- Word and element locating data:
+++++

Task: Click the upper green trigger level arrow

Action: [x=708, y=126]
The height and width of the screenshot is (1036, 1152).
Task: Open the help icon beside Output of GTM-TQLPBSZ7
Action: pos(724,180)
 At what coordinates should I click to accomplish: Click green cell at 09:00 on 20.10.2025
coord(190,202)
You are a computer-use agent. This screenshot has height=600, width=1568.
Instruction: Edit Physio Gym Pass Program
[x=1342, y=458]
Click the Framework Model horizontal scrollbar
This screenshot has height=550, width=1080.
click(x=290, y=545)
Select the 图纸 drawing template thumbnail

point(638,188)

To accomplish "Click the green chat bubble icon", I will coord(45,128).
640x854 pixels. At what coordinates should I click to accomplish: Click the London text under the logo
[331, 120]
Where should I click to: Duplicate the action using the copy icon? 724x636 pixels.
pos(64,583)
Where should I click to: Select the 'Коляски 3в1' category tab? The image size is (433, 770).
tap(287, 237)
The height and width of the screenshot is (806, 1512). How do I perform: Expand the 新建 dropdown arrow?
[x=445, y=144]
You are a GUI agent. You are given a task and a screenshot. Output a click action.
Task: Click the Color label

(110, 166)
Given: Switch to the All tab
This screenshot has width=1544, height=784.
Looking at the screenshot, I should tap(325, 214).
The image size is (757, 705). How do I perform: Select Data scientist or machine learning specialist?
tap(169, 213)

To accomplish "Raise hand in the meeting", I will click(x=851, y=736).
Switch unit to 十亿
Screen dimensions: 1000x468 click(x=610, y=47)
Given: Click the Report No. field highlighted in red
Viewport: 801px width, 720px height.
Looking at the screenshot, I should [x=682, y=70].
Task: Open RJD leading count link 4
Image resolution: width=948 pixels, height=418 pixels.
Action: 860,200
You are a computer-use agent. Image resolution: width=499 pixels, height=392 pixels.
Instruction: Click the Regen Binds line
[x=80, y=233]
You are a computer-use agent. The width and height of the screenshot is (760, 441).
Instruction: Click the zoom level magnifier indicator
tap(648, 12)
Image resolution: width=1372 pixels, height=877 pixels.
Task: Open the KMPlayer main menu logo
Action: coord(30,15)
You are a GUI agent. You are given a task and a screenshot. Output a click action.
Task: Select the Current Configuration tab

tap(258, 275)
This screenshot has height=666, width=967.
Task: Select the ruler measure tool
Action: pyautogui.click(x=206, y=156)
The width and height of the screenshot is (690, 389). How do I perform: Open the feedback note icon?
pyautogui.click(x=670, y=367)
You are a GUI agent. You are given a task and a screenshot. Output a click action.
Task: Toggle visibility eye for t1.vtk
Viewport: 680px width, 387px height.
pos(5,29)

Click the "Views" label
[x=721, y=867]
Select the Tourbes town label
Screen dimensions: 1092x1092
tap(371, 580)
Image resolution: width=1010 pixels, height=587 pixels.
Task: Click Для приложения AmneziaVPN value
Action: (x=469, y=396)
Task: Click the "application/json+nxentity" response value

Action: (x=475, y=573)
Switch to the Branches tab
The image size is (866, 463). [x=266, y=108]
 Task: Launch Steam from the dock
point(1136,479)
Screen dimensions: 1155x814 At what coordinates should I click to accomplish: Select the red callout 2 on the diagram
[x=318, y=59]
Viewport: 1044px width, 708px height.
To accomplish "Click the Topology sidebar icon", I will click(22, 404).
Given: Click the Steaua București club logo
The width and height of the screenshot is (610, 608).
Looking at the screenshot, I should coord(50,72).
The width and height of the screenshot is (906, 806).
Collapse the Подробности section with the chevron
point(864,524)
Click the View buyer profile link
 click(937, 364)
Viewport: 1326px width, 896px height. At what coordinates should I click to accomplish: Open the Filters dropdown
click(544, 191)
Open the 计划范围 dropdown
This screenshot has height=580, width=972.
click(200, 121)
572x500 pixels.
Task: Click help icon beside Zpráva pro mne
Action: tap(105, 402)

+++++

- PROMPT: Arrange every line of the material above as a JSON list of strings, one string per line, omitting blank lines.

- OUTPUT OF THE EXERCISE:
[
  "Task: Click the upper green trigger level arrow",
  "Action: [x=708, y=126]",
  "The height and width of the screenshot is (1036, 1152).",
  "Task: Open the help icon beside Output of GTM-TQLPBSZ7",
  "Action: pos(724,180)",
  " At what coordinates should I click to accomplish: Click green cell at 09:00 on 20.10.2025",
  "coord(190,202)",
  "You are a computer-use agent. This screenshot has height=600, width=1568.",
  "Instruction: Edit Physio Gym Pass Program",
  "[x=1342, y=458]",
  "Click the Framework Model horizontal scrollbar",
  "This screenshot has height=550, width=1080.",
  "click(x=290, y=545)",
  "Select the 图纸 drawing template thumbnail",
  "point(638,188)",
  "To accomplish \"Click the green chat bubble icon\", I will coord(45,128).",
  "640x854 pixels. At what coordinates should I click to accomplish: Click the London text under the logo",
  "[331, 120]",
  "Where should I click to: Duplicate the action using the copy icon? 724x636 pixels.",
  "pos(64,583)",
  "Where should I click to: Select the 'Коляски 3в1' category tab? The image size is (433, 770).",
  "tap(287, 237)",
  "The height and width of the screenshot is (806, 1512). How do I perform: Expand the 新建 dropdown arrow?",
  "[x=445, y=144]",
  "You are a GUI agent. You are given a task and a screenshot. Output a click action.",
  "Task: Click the Color label",
  "(110, 166)",
  "Given: Switch to the All tab",
  "This screenshot has width=1544, height=784.",
  "Looking at the screenshot, I should tap(325, 214).",
  "The image size is (757, 705). How do I perform: Select Data scientist or machine learning specialist?",
  "tap(169, 213)",
  "To accomplish \"Raise hand in the meeting\", I will click(x=851, y=736).",
  "Switch unit to 十亿",
  "Screen dimensions: 1000x468 click(x=610, y=47)",
  "Given: Click the Report No. field highlighted in red",
  "Viewport: 801px width, 720px height.",
  "Looking at the screenshot, I should [x=682, y=70].",
  "Task: Open RJD leading count link 4",
  "Image resolution: width=948 pixels, height=418 pixels.",
  "Action: 860,200",
  "You are a computer-use agent. Image resolution: width=499 pixels, height=392 pixels.",
  "Instruction: Click the Regen Binds line",
  "[x=80, y=233]",
  "You are a computer-use agent. The width and height of the screenshot is (760, 441).",
  "Instruction: Click the zoom level magnifier indicator",
  "tap(648, 12)",
  "Image resolution: width=1372 pixels, height=877 pixels.",
  "Task: Open the KMPlayer main menu logo",
  "Action: coord(30,15)",
  "You are a GUI agent. You are given a task and a screenshot. Output a click action.",
  "Task: Select the Current Configuration tab",
  "tap(258, 275)",
  "This screenshot has height=666, width=967.",
  "Task: Select the ruler measure tool",
  "Action: pyautogui.click(x=206, y=156)",
  "The width and height of the screenshot is (690, 389). How do I perform: Open the feedback note icon?",
  "pyautogui.click(x=670, y=367)",
  "You are a GUI agent. You are given a task and a screenshot. Output a click action.",
  "Task: Toggle visibility eye for t1.vtk",
  "Viewport: 680px width, 387px height.",
  "pos(5,29)",
  "Click the \"Views\" label",
  "[x=721, y=867]",
  "Select the Tourbes town label",
  "Screen dimensions: 1092x1092",
  "tap(371, 580)",
  "Image resolution: width=1010 pixels, height=587 pixels.",
  "Task: Click Для приложения AmneziaVPN value",
  "Action: (x=469, y=396)",
  "Task: Click the \"application/json+nxentity\" response value",
  "Action: (x=475, y=573)",
  "Switch to the Branches tab",
  "The image size is (866, 463). [x=266, y=108]",
  " Task: Launch Steam from the dock",
  "point(1136,479)",
  "Screen dimensions: 1155x814 At what coordinates should I click to accomplish: Select the red callout 2 on the diagram",
  "[x=318, y=59]",
  "Viewport: 1044px width, 708px height.",
  "To accomplish \"Click the Topology sidebar icon\", I will click(22, 404).",
  "Given: Click the Steaua București club logo",
  "The width and height of the screenshot is (610, 608).",
  "Looking at the screenshot, I should coord(50,72).",
  "The width and height of the screenshot is (906, 806).",
  "Collapse the Подробности section with the chevron",
  "point(864,524)",
  "Click the View buyer profile link",
  " click(937, 364)",
  "Viewport: 1326px width, 896px height. At what coordinates should I click to accomplish: Open the Filters dropdown",
  "click(544, 191)",
  "Open the 计划范围 dropdown",
  "This screenshot has height=580, width=972.",
  "click(200, 121)",
  "572x500 pixels.",
  "Task: Click help icon beside Zpráva pro mne",
  "Action: tap(105, 402)"
]